We can transport ourselves into virtual reality and all the moral values we have for reality will be reset.

“One of video games' biggest challenges is to preserve the experiences that Journey had when it was originally created on PlayStation 3 and then transferred to PlayStation 4 and now everyone's switching to PlayStation 5?” These decades-old video games can't be just ported to new platforms. It is likely that there won't be any Journey games available for PlayStation. The ports to the mobile and PC have their benefits and losses.

Chen hopes that the day will come, but it hasn't yet. He is excited to see the community gather again next week to celebrate Journey’s tenth anniversary. Chen says that he doesn't believe Journey made videogames better as a whole.

“[When you]”Try to find something new. The first person who settles it is often not the one who makes it happen,” he said. “They're just [one]Person who contributes. If you are able to make a difference, it is a good thing. [the idea]When we succeed, we're proud that we were able to pave the way. Journey is just one example of the history of gaming and its evolution.

Chen feels “happy” and thankful when he thinks back to Journey. This is despite what he describes as a difficult development process that was fraught by money woes. The Thatgamecompany has also been incredibly successful. Sky: Children of the Light is a new game that allows players to meet up online and make friends. As their friendship grows, they unlock more social features. His studio has grown from 12 to more than 100 people. Nearly seven million people play Sky every day across all platforms.

How could you improve on something you already believe is perfect?

Chen admits that even after ten years, and one large live service game, Chen still believes Journey would be the best ever. This is something he recognizes as a little sad.

“If you can make something that you believe is perfect, how can it be improved?”

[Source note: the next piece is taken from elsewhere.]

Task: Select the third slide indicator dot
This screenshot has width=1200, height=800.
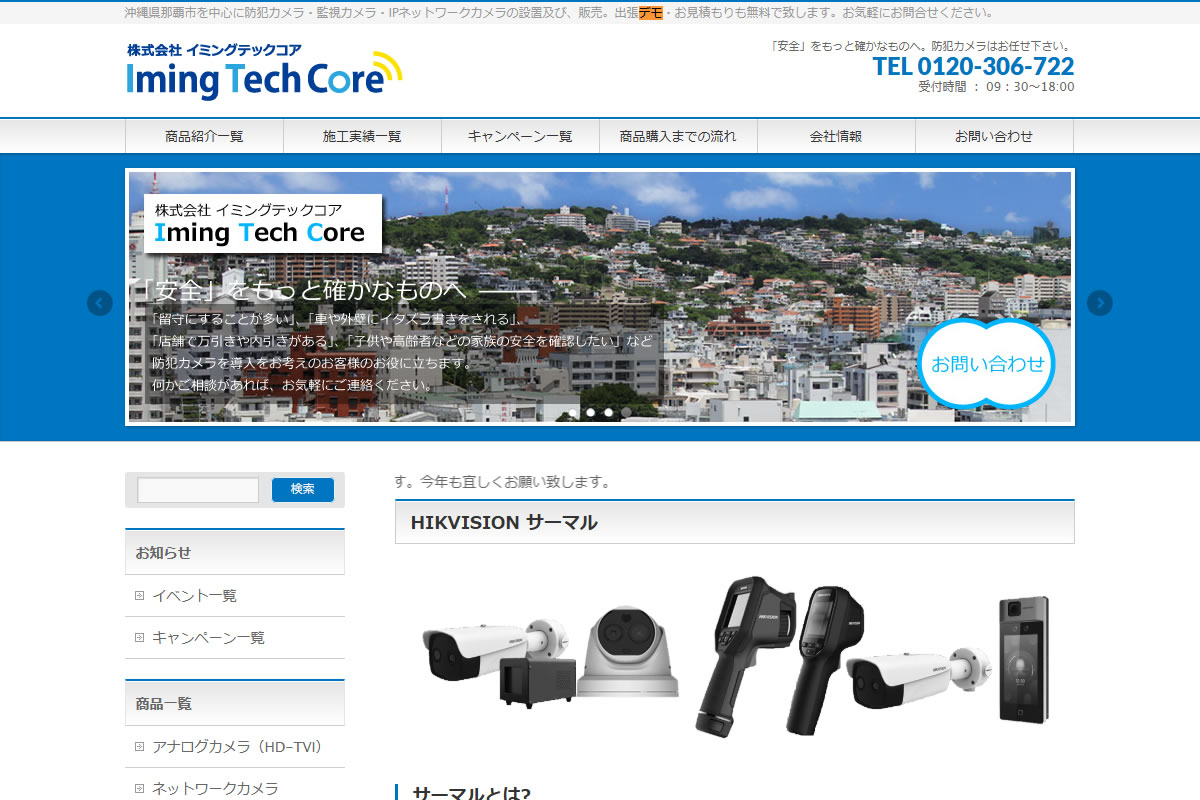Action: point(609,412)
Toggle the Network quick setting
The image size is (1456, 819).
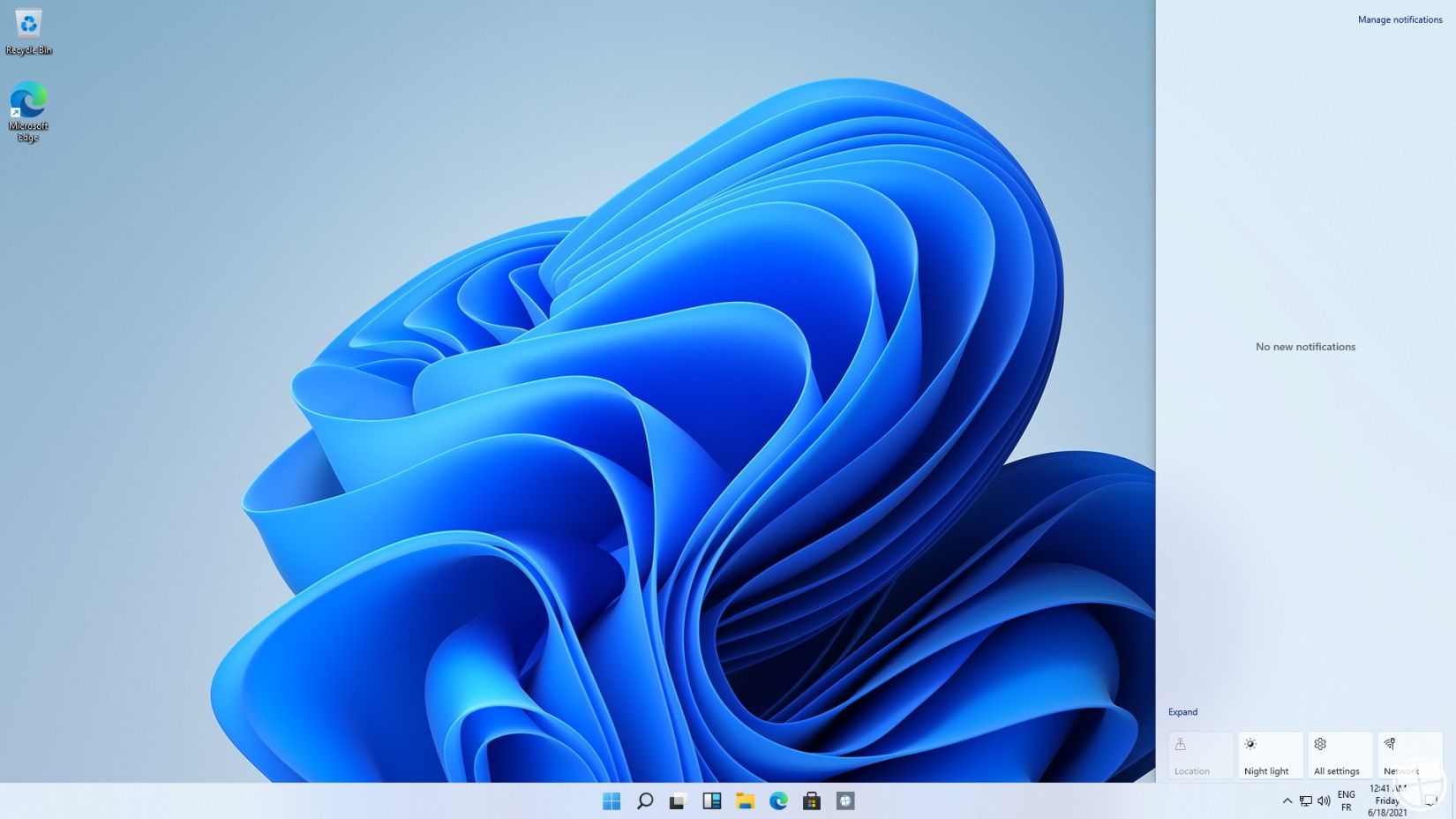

Chen says that Journey was awarded many critical praises and awards, and that Chen received thank-you notes. This helped Chen to realize that his team's efforts were valued and appreciated. He told me a story about how he learned that Journey was the winner of the IGN Game of the Year 2012. This happened while he visited his family in Beijing.

“When I woke, I saw the emails. I was confused. These people are who? Is it possible they are so happy? I couldn't understand my emotions even after closing the computer. I had to get up. I looked out the window, it's snowing in Beijing, and at the time, I just…I felt loved. I felt that people from other sides of the world loved what you did and, by extension, it felt as if you were loved a lot. This was a very powerful experience.

“It makes me very happy and thankful to everyone who made me that experience. Yes, it is so to me [Journey was] transformational. As a young rebel artist, I can feel this bitterness in my first games Flower and Journey. However, if you play Sky it's an entirely different experience. Yeah. My life was a journey.